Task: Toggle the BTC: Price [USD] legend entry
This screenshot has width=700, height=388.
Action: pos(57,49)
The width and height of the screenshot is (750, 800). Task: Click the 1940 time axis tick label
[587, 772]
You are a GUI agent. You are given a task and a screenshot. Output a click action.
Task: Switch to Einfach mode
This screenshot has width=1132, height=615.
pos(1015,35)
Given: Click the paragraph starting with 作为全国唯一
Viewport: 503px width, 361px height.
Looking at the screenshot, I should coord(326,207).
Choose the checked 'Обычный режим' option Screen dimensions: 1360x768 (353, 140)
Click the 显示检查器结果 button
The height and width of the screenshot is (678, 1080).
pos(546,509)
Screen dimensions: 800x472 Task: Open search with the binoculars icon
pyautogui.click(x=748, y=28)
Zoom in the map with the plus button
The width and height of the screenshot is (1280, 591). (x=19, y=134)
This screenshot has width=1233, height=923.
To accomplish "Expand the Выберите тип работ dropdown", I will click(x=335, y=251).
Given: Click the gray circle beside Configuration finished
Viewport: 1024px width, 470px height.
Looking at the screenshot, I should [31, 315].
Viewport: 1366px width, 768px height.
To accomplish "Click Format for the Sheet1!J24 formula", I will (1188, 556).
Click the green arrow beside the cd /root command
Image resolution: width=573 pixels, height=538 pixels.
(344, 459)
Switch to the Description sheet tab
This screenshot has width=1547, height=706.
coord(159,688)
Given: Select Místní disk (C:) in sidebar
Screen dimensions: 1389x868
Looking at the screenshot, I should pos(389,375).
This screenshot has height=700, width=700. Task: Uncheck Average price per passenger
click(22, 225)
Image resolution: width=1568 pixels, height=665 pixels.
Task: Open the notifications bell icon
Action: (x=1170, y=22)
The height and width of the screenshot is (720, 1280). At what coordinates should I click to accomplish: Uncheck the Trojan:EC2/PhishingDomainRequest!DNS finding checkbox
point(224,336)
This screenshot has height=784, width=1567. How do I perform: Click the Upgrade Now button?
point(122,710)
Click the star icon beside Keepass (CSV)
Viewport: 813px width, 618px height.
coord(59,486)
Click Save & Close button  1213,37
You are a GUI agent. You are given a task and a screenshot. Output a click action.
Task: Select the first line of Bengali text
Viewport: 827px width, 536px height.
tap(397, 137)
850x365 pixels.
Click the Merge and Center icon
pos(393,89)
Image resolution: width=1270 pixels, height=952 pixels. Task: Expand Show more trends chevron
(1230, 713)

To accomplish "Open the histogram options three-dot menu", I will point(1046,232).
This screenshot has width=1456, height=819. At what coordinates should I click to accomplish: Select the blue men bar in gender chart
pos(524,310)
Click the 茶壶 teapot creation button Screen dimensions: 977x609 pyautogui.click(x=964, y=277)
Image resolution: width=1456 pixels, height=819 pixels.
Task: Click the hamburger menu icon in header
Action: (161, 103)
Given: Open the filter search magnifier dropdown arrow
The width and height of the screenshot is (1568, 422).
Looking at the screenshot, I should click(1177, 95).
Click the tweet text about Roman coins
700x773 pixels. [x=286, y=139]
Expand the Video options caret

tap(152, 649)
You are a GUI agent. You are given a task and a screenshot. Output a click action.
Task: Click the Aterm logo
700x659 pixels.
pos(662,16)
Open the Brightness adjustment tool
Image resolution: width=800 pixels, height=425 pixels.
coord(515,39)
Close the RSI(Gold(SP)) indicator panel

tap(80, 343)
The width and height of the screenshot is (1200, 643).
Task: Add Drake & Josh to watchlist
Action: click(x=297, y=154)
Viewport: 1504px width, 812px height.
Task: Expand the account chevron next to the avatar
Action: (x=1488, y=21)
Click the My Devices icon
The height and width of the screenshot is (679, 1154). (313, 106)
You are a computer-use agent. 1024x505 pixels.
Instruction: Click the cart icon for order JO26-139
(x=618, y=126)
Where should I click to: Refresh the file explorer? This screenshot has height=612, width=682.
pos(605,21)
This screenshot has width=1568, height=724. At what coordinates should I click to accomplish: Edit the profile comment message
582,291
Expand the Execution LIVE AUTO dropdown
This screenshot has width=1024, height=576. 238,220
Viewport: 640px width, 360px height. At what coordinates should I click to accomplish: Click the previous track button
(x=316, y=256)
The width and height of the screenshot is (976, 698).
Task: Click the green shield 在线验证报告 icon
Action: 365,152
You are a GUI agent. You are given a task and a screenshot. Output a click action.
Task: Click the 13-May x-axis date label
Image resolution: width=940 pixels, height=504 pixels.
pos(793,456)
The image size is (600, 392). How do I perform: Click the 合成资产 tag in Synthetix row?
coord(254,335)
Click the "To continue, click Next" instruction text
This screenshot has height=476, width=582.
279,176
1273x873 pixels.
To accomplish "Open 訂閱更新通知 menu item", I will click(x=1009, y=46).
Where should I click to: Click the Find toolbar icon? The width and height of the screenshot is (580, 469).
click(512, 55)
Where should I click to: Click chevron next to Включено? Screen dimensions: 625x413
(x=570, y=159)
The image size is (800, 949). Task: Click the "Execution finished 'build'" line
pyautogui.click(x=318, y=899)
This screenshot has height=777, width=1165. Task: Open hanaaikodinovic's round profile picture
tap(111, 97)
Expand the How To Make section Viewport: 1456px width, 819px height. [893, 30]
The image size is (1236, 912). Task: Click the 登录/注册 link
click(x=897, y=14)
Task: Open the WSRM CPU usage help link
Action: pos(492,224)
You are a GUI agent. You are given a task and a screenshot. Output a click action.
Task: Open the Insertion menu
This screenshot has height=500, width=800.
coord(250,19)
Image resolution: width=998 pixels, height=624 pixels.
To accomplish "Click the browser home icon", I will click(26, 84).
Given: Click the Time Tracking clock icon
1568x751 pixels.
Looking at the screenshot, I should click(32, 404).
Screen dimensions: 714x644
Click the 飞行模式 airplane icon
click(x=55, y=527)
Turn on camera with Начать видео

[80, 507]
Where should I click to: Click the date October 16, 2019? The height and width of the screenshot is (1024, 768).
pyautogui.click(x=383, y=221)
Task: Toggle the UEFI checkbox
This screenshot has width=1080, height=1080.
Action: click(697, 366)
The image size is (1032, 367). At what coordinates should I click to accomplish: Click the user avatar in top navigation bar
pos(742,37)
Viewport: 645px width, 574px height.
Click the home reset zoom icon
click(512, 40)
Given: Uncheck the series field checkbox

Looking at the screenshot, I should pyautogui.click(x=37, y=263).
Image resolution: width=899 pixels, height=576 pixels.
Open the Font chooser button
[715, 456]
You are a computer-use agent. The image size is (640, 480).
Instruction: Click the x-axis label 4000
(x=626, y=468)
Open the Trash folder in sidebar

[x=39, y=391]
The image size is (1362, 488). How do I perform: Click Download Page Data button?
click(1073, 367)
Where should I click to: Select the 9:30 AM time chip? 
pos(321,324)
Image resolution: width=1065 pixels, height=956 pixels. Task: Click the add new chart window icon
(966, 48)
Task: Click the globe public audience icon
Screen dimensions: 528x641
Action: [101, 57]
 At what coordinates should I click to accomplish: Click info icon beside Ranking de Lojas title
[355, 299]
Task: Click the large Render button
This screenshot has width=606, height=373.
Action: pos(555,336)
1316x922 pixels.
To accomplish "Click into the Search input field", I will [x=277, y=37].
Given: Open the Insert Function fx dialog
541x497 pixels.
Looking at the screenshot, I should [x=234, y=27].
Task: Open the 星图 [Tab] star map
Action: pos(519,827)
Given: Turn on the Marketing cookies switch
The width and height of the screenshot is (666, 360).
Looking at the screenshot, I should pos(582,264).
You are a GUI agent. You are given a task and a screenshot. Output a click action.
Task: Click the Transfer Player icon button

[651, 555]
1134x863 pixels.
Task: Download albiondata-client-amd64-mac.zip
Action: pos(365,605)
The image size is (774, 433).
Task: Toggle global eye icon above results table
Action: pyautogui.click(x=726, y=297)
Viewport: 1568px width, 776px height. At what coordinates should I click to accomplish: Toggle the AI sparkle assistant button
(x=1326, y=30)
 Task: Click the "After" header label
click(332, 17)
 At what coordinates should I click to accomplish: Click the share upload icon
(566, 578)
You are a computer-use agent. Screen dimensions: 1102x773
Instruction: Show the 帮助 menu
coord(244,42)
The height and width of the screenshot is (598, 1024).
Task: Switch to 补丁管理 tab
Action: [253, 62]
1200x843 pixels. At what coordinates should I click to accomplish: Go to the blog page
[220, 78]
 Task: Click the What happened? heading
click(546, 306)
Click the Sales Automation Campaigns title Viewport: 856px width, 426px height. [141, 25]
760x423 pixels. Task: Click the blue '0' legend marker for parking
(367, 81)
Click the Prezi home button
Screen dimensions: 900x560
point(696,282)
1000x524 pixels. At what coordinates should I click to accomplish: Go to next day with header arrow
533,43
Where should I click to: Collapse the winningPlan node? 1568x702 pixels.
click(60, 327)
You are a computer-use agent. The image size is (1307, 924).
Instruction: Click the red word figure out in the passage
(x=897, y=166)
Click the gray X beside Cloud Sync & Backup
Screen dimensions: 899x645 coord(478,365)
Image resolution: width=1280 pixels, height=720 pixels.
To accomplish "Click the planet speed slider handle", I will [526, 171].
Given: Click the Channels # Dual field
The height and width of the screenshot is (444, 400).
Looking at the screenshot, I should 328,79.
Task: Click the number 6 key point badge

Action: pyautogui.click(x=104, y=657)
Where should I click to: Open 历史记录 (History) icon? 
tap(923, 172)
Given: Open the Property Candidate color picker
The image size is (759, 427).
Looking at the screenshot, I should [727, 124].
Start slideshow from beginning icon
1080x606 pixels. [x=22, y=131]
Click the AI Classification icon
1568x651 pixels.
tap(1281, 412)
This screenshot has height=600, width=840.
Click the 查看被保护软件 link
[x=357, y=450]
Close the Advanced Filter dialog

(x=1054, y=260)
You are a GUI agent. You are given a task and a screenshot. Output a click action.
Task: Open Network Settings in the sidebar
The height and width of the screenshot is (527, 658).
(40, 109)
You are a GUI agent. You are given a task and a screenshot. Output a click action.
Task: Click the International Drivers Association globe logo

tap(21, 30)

════════════════════

Aim of the task: Where the listing above has a line with "Screen dimensions: 900x560", start there, and output every line exactly through the line with "Given: Click the Channels # Dual field", which is also included.

Reply:
Screen dimensions: 900x560
point(696,282)
1000x524 pixels. At what coordinates should I click to accomplish: Go to next day with header arrow
533,43
Where should I click to: Collapse the winningPlan node? 1568x702 pixels.
click(60, 327)
You are a computer-use agent. The image size is (1307, 924).
Instruction: Click the red word figure out in the passage
(x=897, y=166)
Click the gray X beside Cloud Sync & Backup
Screen dimensions: 899x645 coord(478,365)
Image resolution: width=1280 pixels, height=720 pixels.
To accomplish "Click the planet speed slider handle", I will [526, 171].
Given: Click the Channels # Dual field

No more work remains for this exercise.